100 dinge (Florian David Fitz, 2018)
Anton (Matthias Schweighofer)- un pulcro comprador compulsivo- y Paul (Florian David Fitz) -un programador algo desordenado- tienen una empresa de teconología yvan a presentarle a un magnate de la redes sociales una aplicación que, además de organizarle la vida a las personas, logra relacionarse con ellas. La aplicación es aceptada y durante la celebración por el contrato ambos socios jugarán una apuesta delante de sus empleados que consiste en lograr vivir únicamente con 100 cosas. El que pierda la apuesta le dejará las acciones de la empresa a los empleados. Es así como ambos, al otro día, despertarán desnudos, en un departamento vaciado mientras dos empleados pautan las reglas del juego mencionando que se les entregará un objeto por día hasta llegar a las 100.

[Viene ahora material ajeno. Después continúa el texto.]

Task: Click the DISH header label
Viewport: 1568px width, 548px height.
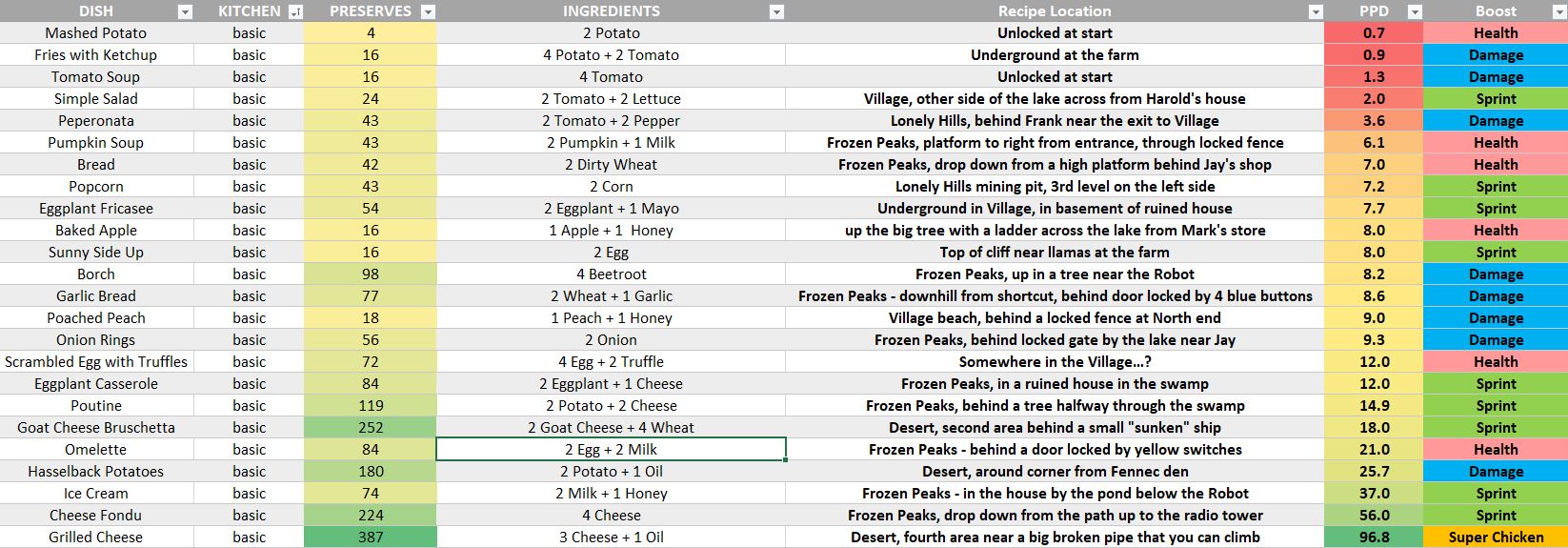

Con un comienzo interesante (una enumeración de los objetos que cada generación alemana necesitó para vivir), la película de Florian David Fitz (1974) se perfila como una mirada crítica a la sociedad de consumo pero termina por achatarse hasta terminar siendo una película cuasi religiosa donde el consumo es bueno mientras sea moderado y se encuentre una pareja para equilibrarlo. En definitiva, a mirada se vuelve conservadora.
Pero lo peor es su doble vara: en la película hay una burla a los dueños de las redes sociales tipo Mark Zuckerberg y a su imagen de roba-ideas. Sin embargo, 100 dinge tiene una estética estadounidense (de hecho, Florian David Fitz tiene un parecido a Ben Affleck) que le quita el arraigo que el comienzo insinuaba y que deja en evidencia la intención de querer ganar el mercado que parece cuestionar.